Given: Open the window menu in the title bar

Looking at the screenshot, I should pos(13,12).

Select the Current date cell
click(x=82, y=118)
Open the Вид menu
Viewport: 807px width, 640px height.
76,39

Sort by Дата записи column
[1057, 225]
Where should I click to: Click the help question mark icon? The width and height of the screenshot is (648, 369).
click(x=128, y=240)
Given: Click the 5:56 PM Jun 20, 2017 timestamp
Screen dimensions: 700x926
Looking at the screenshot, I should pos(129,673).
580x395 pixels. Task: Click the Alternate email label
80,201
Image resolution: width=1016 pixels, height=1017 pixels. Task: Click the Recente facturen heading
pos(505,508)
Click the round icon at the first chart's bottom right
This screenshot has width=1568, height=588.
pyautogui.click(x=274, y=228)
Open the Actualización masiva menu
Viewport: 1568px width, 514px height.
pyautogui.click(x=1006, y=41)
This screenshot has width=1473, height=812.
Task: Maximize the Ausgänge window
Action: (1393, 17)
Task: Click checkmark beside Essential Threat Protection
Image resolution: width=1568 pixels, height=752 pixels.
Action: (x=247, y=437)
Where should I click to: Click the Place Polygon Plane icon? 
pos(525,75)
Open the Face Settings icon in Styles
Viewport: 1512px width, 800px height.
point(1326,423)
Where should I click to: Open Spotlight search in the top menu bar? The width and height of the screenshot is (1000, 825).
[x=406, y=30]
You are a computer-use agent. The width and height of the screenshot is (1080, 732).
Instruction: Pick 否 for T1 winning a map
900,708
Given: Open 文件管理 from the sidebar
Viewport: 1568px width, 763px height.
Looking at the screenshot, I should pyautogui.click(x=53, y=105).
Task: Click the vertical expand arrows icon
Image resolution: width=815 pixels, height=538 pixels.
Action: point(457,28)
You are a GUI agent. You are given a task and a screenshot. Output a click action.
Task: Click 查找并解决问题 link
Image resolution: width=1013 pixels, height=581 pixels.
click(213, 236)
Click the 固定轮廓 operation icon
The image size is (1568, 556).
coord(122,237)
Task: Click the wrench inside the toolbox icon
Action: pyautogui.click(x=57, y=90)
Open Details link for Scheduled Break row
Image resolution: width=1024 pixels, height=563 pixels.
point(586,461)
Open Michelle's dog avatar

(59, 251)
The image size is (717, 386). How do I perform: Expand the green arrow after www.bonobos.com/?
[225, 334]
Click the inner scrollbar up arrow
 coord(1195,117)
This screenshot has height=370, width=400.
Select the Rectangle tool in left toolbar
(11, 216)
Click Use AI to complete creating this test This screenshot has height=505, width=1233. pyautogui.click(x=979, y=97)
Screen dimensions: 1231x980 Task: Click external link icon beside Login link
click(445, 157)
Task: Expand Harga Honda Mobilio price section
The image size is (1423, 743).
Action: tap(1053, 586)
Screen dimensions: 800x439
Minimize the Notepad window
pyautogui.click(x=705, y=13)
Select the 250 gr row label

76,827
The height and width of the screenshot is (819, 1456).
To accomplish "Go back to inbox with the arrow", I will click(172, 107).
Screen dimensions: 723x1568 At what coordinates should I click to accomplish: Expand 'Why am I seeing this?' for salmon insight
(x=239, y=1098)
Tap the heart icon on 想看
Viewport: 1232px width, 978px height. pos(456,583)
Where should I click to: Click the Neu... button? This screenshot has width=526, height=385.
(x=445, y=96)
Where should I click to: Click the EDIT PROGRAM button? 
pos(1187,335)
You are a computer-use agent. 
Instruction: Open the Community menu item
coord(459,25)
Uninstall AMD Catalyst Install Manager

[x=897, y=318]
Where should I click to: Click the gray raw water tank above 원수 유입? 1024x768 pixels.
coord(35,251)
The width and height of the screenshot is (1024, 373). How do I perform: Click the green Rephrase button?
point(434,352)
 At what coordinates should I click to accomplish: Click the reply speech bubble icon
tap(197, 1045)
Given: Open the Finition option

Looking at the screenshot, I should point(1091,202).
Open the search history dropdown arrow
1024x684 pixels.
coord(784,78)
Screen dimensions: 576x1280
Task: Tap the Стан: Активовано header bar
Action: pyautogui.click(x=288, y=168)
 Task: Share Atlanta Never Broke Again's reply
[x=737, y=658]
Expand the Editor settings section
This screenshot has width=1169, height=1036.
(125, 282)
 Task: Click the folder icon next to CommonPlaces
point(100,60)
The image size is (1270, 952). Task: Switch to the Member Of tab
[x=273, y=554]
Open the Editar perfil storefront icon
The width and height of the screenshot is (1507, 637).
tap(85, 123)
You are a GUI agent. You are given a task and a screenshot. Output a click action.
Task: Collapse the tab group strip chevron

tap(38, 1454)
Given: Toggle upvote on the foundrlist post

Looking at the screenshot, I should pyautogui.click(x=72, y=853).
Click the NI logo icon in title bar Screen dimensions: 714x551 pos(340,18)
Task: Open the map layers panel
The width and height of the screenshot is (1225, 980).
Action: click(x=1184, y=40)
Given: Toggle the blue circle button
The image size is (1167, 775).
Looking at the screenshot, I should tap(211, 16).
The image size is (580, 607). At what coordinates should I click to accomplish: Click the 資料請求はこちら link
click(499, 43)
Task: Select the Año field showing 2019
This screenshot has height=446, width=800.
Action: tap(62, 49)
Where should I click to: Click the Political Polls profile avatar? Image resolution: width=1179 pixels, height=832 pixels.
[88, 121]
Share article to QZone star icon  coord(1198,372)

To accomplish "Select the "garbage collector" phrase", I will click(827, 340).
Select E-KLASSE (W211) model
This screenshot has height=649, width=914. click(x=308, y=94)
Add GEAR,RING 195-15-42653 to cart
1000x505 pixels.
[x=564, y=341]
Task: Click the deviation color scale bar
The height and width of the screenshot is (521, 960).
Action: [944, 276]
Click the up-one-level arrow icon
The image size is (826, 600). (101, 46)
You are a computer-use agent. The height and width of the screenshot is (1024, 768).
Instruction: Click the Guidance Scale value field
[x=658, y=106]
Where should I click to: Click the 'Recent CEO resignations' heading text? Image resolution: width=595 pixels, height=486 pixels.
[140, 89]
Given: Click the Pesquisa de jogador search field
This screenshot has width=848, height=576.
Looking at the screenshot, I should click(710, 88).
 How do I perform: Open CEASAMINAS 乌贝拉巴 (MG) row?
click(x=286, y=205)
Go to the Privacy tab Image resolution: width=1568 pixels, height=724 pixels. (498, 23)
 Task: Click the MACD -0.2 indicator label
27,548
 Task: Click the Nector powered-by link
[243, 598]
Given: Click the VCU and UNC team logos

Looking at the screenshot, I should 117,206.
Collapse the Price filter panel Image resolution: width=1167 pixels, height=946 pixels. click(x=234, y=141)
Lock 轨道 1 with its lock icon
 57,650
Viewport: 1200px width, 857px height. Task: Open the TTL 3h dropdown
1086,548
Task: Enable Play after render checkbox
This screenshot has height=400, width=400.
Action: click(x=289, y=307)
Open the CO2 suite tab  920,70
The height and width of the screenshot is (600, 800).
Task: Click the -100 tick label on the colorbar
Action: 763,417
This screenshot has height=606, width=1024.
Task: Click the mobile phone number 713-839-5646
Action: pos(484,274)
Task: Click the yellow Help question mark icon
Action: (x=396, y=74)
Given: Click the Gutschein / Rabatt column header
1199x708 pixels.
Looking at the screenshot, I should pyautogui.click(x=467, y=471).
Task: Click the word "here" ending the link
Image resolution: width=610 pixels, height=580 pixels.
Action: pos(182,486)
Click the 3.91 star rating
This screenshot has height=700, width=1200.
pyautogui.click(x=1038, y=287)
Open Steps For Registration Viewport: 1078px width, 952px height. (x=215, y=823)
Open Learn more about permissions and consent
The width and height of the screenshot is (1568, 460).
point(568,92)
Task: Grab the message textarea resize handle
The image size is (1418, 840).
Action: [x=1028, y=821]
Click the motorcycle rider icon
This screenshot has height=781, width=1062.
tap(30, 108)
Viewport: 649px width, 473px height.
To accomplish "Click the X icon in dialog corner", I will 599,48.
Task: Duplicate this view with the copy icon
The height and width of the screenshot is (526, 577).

-------------------------

* Task to carry out: Please print the records above exactly from their first line. End with the line containing "Given: Click the 5:56", and include it.

* Expected output:
Given: Open the window menu in the title bar

Looking at the screenshot, I should pos(13,12).

Select the Current date cell
click(x=82, y=118)
Open the Вид menu
Viewport: 807px width, 640px height.
76,39

Sort by Дата записи column
[1057, 225]
Where should I click to: Click the help question mark icon? The width and height of the screenshot is (648, 369).
click(x=128, y=240)
Given: Click the 5:56 PM Jun 20, 2017 timestamp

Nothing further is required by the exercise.